No cenário pós-Bitcoin ETF, o mesmo Fink regalou o público que o ETF IBIT Bitcoin da BlackRock é “o ETF de crescimento mais rápido na história dos ETFs”. Com o quarto halving do Bitcoin em 22 de abril, que reduzirá novamente a taxa de inflação do BTC pela metade, é importante compreender as implicações no horizonte.
O Significado das Aprovações dos ETFs de Bitcoin
Vale lembrar que a SEC lutou com unhas e dentes contra os ETFs de Bitcoin negociados à vista. Os irmãos Winklevoss, da exchange Gemini, apresentaram o primeiro pedido de Bitcoin em 2013. No entanto, foram necessários oito anos para que o ETF Bitcoin negociado em futuros da ProShares (BITO) visse a luz do dia.
A diferença entre os ETFs de Bitcoin futuros e negociados à vista é drástica, já que apenas estes últimos inferem investimento em Bitcoin real. Como tal, os veículos de investimento negociados em futuros são uma “próxima melhor” exposição ao Bitcoin, para dizer de forma generosa. O problema é que os contratos futuros estão distribuídos entre prazos longos e prazos curtos.

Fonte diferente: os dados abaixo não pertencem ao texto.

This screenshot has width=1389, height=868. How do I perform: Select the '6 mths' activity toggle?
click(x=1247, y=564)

E como os contratos de longo prazo recebem preços mais elevados do que os de curto prazo, estes ETFs de Bitcoin têm então de vender contratos com preços mais baixos prestes a expirar. Por sua vez, eles têm que comprar os mais caros mensalmente. Isso resulta em contango, em que os investidores em ETFs Bitcoin negociados em futuros apresentam desempenho inferior ao preço subjacente do Bitcoin.

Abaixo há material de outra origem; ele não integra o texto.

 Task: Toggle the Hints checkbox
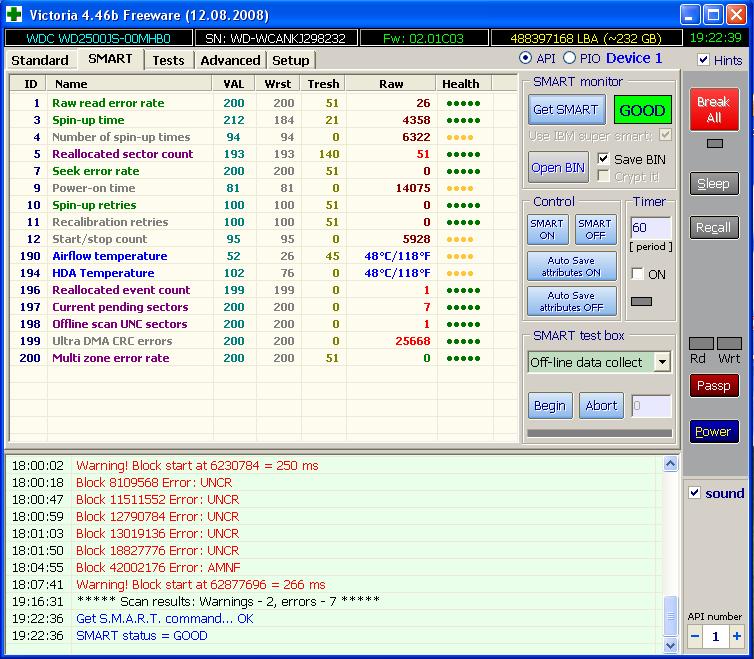[x=703, y=60]
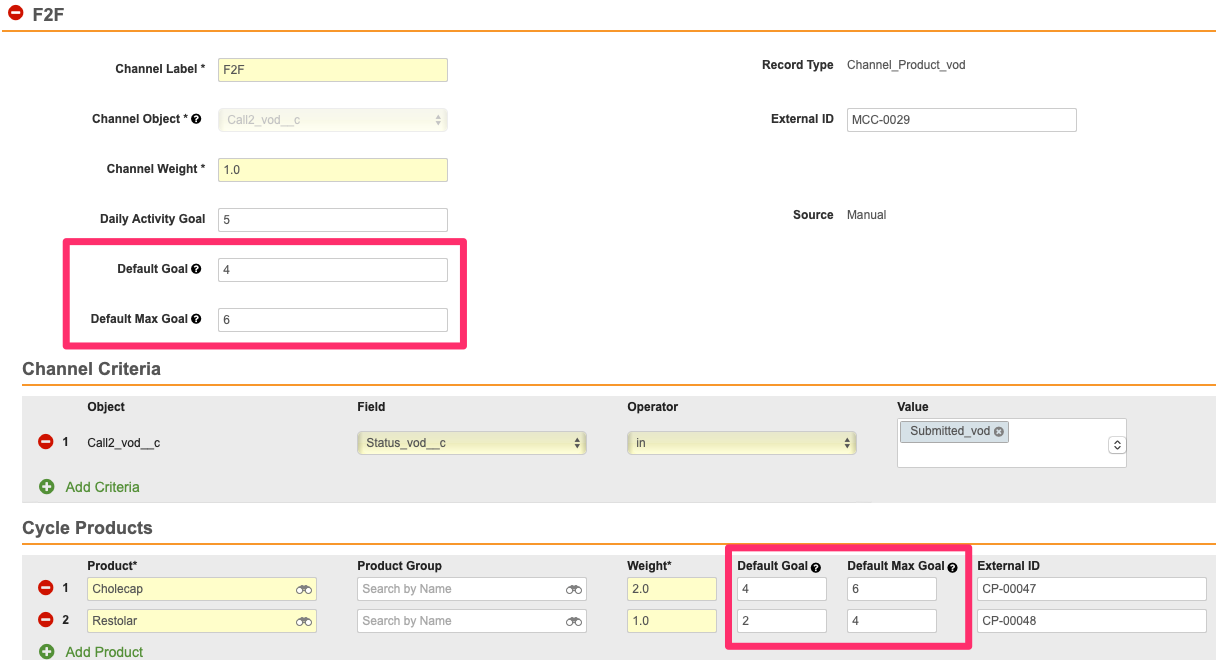The height and width of the screenshot is (660, 1216).
Task: Open product lookup for Cholecap
Action: click(304, 590)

Devido a este fenómeno de contango, os ETFs baseados em futuros têm sido frequentemente descritos como “fatalmente falhados”.
Mais importante ainda, deu origem à especulação de que esta foi a razão exacta pela qual a SEC os aprovou em primeiro lugar. Afinal, a SEC foi forçada após perder o processo contra a Grayscale, ao tentar converter o Bitcoin Trust num ETF à vista.

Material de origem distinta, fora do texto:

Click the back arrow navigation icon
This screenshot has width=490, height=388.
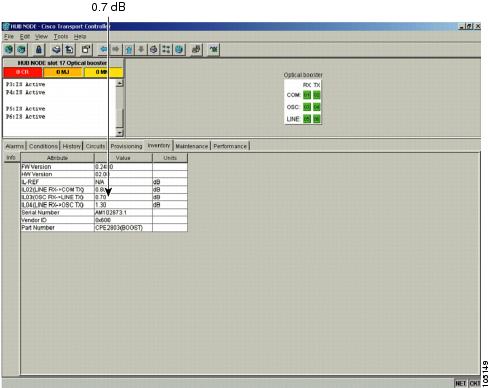[x=104, y=50]
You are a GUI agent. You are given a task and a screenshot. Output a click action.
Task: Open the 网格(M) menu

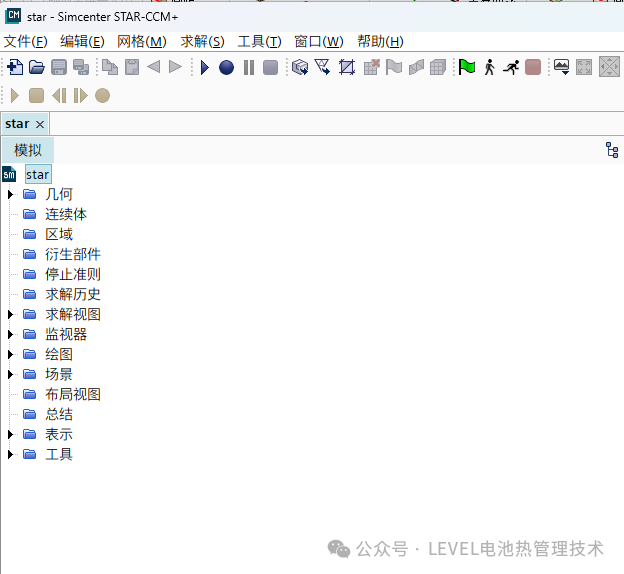(x=142, y=41)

“A decisão de hoje é uma vitória não apenas para a Grayscale, mas para todos que desejam ver um tratamento justo dos ativos digitais sob uma estrutura jurídica clara.”
CEO da Chamber of Progress, Adam Kovacevich, após a derrota legal da SEC
Avançando cinco meses a partir de agosto de 2023, nasceram os ETFs de Bitcoin negociados à vista. Após este marco histórico ter derrubado barreiras legais, a ponte entre os ativos digitais e as finanças tradicionais facilitará um novo cenário de investimento.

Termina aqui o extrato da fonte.